Esse é o título que ilustra a matéria que narra os resultados do Seminário Info Redes Sociais, na revista Info, recém chegada às bancas do país.
O modus operandi das agências de publicidade na condução dos seus clientes por esse universo foi, na medida do possível, amplamente debatido no evento e diferentes posicionamentos foram defendidos.
Como participei como debatedor do painel que explorou as possibilidades do orkut como rede social, no que diz respeito ao uso da rede para criar interação de qualidade e eficaz com o seu público, tive oportunidade de externar aquilo que a meu ver, com base na minha experiência e com base em boas referências a respeito das melhores práticas do marketing boca a boca.
Portais e outras mídias tiveram as suas oportunidades de discutir temas polêmicos e/ou nervosos, como, respectivamente, a perceptível e natural, embora ainda incipiente, mudança no fluxo de investimentos em publicidade em direção às mídias digitais e sociais no Brasil e no mundo, ou, ainda, sobre o posicionamento das empresas, por intermédio de ferramentas sociais como blogs e afins.
Em aparente dissonância, Wagner Martiins, na oportunidade que teve de expor seu pensamento sobre blogs como mídia, reforçou seu mantra de que “se você oferece dinheiro para um autor publicar algo sobre sua empresa, estará forçando uma conversa que ninguém quer ter”, com o qual, é claro, não concordo; mas entendo seu ponto de vista, porque, certamente, no nosso mercado, apenas alguns poucos players de mídias sociais já encontraram mesmo os caminhos de como estabelecer diálogos entre marcas e consumidores por meio de conteúdo veiculado em blogs e noutras redes digitais de relacionamento social e profissional. Se mal assistido, se cliente fosse, eu não anunciaria em blogs. Seria melhor mesmo não usar esse recurso – ou qualquer outro, mal assistido – e não conte pra mamãe. ;)

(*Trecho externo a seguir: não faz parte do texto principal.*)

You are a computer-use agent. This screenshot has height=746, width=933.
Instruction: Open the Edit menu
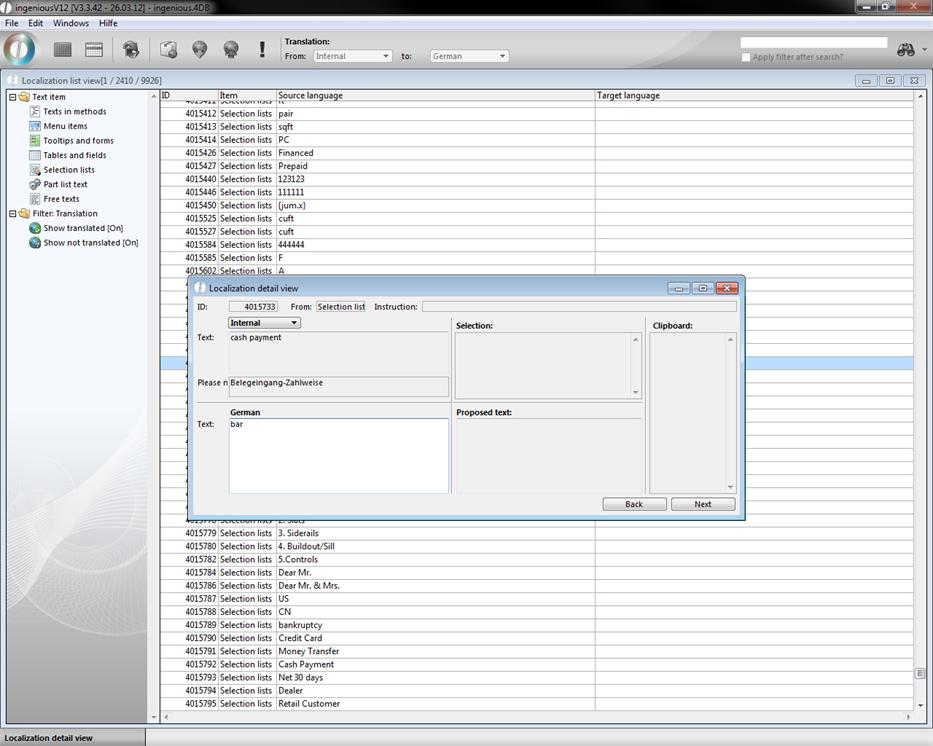pyautogui.click(x=35, y=23)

A esse respeito, tive nova oportunidade de me encontrar com agências diversas, em outro evento ocorrido em SP, no final de semana passado – o Blogcamp – onde minha participação praticamente se restringiu a bradar pelo “simancol” por parte dos “blogstars”, que (alguns poucos) até já aprenderam a ganhar dinheiro com seus blogs, mas, dentres os quais, a enorme maioria ainda está absolutamente distante de saber como fazer seus patrocinadores ou anunciantes ganharem também.

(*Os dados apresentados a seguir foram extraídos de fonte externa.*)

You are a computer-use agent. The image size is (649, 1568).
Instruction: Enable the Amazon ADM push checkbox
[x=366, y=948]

Pensando nisso, urge que tenhamos referências mais realistas do ofício de blogar profisionalmente em nossas paragens. O seu blog pode ser não mais do que o seu diário pessoal (e você estará em boa companhia, se for o caso – ouso dizer que 99,9% dos blogs do Brasil não são mesmo mais que isso, nesse momento), problema nenhum nisso.
Se existir uma receita de bolo para profisionalização dos blogs como mídia relevante, parte dessa receita deve orientar o foco do blogueiro para fora do próprio umbigo, provavelmente o colocando no seu público E no seu cliente (o anunciante), de quem é potencial cliente o leitor do seu blog. Simples mas tem se mostrado muito difícil na prática…
Citei, por ocasião do debate no Blogcamp, exemplos de blogs que se prestam bem ao papel de formarem opiniões e decisões de “compra” pelo simples fato dos seus autores terem adquirido credibilidade e o respeito necessários aos verdadeiros hubs sociais. Visto que há casos de sucesso sendo construidos por quem sabe fazer, contra os fatos não há argumentos possíveis. Mas, sim, estamos ainda engatinhando por parte da blogosfera.
A blogueira Nospheratt, patrocinada por alguns deses hubs sociais, acaba de lançar uma cartilha bem bacana para os amadores amantes desse cenário. Digo que nos serve – a todos.